I know I cannot force a conversation to take place. If I am truly to be an instrument of God’s peace (yes, I keep the prayer of St. Francis in my mind frequently) then I must resist the desire/temptation to ‘create’ an evangelizing opportunity.

Those opportunites are the Lord’s to command and we are merely players. I have to remind myself to trust Him to have any topics raised at the appropriate times, because that means when they happen I can also trust that I would know how to respond! :slight_smile:

That’s the scarier part of evangelizing and apologizing, when you think of it. We (;)) don’t worry about the zeal and the love we have to share, we worry about saying the wrong thing, or the right thing the wrong way, and thus being responsible for turning people away from God rather than to Him.
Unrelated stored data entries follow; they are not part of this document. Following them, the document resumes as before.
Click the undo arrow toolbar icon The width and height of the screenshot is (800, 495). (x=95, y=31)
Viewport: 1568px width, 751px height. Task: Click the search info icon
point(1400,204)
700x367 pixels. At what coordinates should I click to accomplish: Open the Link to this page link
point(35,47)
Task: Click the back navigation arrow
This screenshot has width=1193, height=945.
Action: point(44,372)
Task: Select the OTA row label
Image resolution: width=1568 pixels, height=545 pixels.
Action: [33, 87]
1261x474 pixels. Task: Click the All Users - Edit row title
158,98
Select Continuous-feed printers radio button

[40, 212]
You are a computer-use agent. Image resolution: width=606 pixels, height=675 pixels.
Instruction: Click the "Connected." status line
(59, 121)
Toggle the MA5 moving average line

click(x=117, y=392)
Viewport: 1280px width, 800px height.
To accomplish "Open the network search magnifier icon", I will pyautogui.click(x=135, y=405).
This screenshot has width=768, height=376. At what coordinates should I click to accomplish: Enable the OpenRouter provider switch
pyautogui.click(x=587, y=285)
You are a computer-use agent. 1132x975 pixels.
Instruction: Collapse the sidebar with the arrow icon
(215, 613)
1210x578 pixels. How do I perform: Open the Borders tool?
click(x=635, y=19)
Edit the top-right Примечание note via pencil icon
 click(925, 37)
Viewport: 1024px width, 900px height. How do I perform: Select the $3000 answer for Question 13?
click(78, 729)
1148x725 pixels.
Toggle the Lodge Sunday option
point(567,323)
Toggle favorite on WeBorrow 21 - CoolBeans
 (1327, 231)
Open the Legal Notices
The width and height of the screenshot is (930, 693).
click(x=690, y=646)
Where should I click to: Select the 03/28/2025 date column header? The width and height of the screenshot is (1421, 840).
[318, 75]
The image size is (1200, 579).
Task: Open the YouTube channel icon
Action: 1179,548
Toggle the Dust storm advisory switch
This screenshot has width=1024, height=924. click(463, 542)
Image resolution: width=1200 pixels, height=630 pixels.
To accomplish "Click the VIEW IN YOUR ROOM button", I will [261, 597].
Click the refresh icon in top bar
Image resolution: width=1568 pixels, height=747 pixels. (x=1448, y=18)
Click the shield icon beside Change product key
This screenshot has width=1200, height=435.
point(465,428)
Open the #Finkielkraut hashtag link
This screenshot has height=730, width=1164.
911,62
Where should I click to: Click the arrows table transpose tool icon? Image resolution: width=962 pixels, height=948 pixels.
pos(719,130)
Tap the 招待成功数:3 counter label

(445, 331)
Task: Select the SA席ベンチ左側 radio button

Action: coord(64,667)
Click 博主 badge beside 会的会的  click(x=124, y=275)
As for your aunt, I empathize with what you’re feeling. My three siblings left the faith 20 years ago. What kills me is that they love their children so much, they are really good parents, and they’ve raised these children to love Jesus and the scriptures but they’ve denied their children receiving Him through the Eucharist and the sacrament of Reconciliaton. They didn’t even have the children baptized. :crying:

I’ve tried to appeal to them for the sake of the children but they have bought into the lie that neither water baptism or confessing to a priest is necessary for salvation and that the eucharist is symbolic not real, so they honestly don’t believe they are harming their children.

Your aunt doesn’t acknowledge she’s leading her son in the wrong direction so appealing to her on this matter won’t be fruitful. If you have a good relationship with your nephew then you might be able to appeal to him, otherwise, leave it in God’s hands. Good will come even from their mistakes, especially if you’re praying for that all along.